PingFederate sends email notifications for the creation, update, and expiration of certificates.

PingFederate also sends email notifications for the creation and activation of new pending certificates when automatic rotation for self-signed certificates is enabled in the Security → Certificate & Key Management → Signing & Decryption Keys & Certificates window. It sends notifications to the email address that has been configured for certificate events on the Runtime Notifications window.

Email subject and template file name Event Action

A PingFederate Certificate Is About to Expire

message-template-cert-warning.html

A certificate is about to expire.

PingFederate generates a notification based on settings defined on the Runtime Notifications window.

The message includes the details of the certificate and the connections associated with it.

Create a new certificate and work with the applicable partners to update the expiring certificate.

If a self-signed certificate is used for signing or decryption, consider enabling certificate rotation while creating the new certificate.

For a clustered PingFederate environment, replicate the configuration using the administrative console.

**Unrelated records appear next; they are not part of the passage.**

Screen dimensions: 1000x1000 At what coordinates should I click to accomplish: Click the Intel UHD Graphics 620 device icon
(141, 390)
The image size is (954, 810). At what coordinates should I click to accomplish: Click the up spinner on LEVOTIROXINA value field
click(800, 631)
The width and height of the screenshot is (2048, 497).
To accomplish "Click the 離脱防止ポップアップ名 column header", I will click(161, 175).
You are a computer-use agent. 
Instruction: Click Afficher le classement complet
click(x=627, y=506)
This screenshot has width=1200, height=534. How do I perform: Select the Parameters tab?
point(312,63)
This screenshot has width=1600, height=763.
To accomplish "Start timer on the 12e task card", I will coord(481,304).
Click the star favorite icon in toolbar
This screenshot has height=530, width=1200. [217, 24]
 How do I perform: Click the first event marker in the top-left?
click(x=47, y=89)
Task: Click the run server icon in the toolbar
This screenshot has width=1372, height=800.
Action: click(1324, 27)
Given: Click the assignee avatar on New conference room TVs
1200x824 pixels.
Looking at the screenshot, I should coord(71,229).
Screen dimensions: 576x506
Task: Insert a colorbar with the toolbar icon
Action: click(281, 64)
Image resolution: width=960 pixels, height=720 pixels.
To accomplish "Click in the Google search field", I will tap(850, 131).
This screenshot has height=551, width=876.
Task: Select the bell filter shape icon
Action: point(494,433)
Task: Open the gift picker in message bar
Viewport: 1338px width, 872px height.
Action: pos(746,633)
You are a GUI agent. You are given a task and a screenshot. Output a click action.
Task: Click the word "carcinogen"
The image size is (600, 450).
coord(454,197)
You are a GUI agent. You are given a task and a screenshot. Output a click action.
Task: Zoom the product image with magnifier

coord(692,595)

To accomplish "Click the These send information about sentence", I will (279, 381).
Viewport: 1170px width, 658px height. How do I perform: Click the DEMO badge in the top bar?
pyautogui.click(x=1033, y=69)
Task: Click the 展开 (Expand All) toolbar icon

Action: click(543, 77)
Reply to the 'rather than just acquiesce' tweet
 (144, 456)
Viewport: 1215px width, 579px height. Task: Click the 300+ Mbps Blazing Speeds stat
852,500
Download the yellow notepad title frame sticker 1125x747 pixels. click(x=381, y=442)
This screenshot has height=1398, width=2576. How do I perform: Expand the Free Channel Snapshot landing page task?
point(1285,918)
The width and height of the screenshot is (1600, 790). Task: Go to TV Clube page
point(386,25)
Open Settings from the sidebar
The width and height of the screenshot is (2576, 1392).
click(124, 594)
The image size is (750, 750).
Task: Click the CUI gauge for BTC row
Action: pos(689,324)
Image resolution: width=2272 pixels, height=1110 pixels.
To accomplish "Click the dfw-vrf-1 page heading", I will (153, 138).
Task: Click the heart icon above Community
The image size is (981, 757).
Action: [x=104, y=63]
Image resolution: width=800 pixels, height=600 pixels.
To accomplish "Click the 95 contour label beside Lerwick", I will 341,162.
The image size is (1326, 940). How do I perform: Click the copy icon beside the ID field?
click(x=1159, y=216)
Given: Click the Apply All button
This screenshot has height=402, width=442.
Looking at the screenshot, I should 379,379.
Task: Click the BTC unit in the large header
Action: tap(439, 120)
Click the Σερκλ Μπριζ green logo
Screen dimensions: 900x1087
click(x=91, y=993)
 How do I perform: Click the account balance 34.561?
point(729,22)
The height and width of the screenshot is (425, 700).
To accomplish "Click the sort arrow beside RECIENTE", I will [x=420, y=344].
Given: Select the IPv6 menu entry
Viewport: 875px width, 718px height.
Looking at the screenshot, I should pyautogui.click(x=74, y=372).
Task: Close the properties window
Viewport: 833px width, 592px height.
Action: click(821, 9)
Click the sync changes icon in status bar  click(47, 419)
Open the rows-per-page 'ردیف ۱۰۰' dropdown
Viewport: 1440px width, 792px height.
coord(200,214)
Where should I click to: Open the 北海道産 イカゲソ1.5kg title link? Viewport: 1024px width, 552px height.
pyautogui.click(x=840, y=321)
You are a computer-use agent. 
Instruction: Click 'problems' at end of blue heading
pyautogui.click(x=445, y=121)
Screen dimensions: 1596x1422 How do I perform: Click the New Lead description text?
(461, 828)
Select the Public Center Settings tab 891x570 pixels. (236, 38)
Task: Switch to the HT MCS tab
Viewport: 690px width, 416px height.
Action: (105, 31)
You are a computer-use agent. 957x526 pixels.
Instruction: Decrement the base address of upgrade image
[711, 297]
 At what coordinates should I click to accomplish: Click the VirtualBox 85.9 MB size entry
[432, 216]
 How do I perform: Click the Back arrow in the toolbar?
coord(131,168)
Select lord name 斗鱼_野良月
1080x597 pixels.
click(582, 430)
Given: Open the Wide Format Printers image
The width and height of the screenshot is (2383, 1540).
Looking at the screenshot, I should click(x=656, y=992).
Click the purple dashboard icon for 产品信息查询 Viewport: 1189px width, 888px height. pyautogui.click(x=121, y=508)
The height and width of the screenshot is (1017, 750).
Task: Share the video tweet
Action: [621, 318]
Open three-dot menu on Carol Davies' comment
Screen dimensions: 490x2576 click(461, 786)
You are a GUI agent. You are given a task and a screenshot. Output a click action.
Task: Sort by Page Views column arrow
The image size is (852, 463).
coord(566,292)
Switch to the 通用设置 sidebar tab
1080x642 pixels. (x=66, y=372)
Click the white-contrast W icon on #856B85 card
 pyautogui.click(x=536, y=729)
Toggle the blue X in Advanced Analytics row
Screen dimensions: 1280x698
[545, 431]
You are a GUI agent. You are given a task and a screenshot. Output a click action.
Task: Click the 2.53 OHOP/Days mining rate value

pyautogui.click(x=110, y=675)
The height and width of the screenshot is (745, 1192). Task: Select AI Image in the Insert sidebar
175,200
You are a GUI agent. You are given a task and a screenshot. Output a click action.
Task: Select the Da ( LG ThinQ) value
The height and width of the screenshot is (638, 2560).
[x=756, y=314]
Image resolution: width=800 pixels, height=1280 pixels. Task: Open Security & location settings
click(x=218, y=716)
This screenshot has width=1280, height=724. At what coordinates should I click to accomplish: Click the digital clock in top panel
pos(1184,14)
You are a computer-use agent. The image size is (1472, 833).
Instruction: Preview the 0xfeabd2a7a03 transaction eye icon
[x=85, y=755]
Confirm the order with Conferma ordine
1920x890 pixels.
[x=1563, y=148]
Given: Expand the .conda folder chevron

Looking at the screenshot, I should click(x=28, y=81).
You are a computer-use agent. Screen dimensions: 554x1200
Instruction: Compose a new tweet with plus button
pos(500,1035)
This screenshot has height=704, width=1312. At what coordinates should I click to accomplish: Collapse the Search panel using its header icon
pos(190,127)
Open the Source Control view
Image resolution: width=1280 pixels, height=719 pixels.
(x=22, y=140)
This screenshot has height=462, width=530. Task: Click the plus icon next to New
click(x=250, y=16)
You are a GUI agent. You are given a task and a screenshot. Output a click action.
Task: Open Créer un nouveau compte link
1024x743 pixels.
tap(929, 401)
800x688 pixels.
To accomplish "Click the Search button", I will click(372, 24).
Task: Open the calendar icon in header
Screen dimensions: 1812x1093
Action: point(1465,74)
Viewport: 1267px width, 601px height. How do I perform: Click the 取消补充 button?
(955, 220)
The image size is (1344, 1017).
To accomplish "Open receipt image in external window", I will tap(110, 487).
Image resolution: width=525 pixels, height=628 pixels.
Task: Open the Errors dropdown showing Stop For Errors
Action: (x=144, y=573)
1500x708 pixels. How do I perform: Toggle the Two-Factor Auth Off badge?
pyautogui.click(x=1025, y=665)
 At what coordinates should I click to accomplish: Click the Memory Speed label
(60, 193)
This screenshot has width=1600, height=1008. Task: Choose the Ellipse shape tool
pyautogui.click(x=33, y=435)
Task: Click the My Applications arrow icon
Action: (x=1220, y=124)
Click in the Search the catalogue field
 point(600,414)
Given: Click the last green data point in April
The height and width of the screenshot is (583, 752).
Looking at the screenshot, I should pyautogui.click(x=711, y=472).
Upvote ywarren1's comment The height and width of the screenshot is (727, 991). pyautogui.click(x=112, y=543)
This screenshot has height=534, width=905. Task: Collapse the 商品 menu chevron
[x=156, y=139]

A PingFederate Certificate Has Expired

message-template-cert-expire.html

A certificate expired.

PingFederate generates a notification upon the expiration of a certificate.

The message includes the details and the connections associated with the certificate.

Create a new certificate and work with the applicable partners to update the expiring certificate.

If a self-signed certificate is used for signing or decryption, consider enabling certificate rotation while creating the new certificate.

For a clustered PingFederate environment, replicate the configuration using the administrative console.

A New PingFederate Certificate Has Been Created

message-template-cert-rotation.html

A new pending certificate has been created for signing or decryption.

PingFederate generates a notification when a new pending certificate is created.

The message includes the details of the current certificate, the details of the new certificate, the activation date, and the connections that will be affected when the new certificate is activated.

Work with the applicable partners to update the expiring certificate.

PingFederate supports providing metadata for Browser SSO connections.

For a clustered PingFederate environment, replicate the configuration using the administrative console.

A PingFederate Certificate Has Been Updated

message-template-cert-deactivation.html

A new certificate for signing or decryption is activated.

PingFederate generates a notification when the new certificate is activated.

The message includes the details of the new certificate and the affected connections.

None, unless the applicable partners have not been notified or configuration has not been replicated in a clustered PingFederate environment.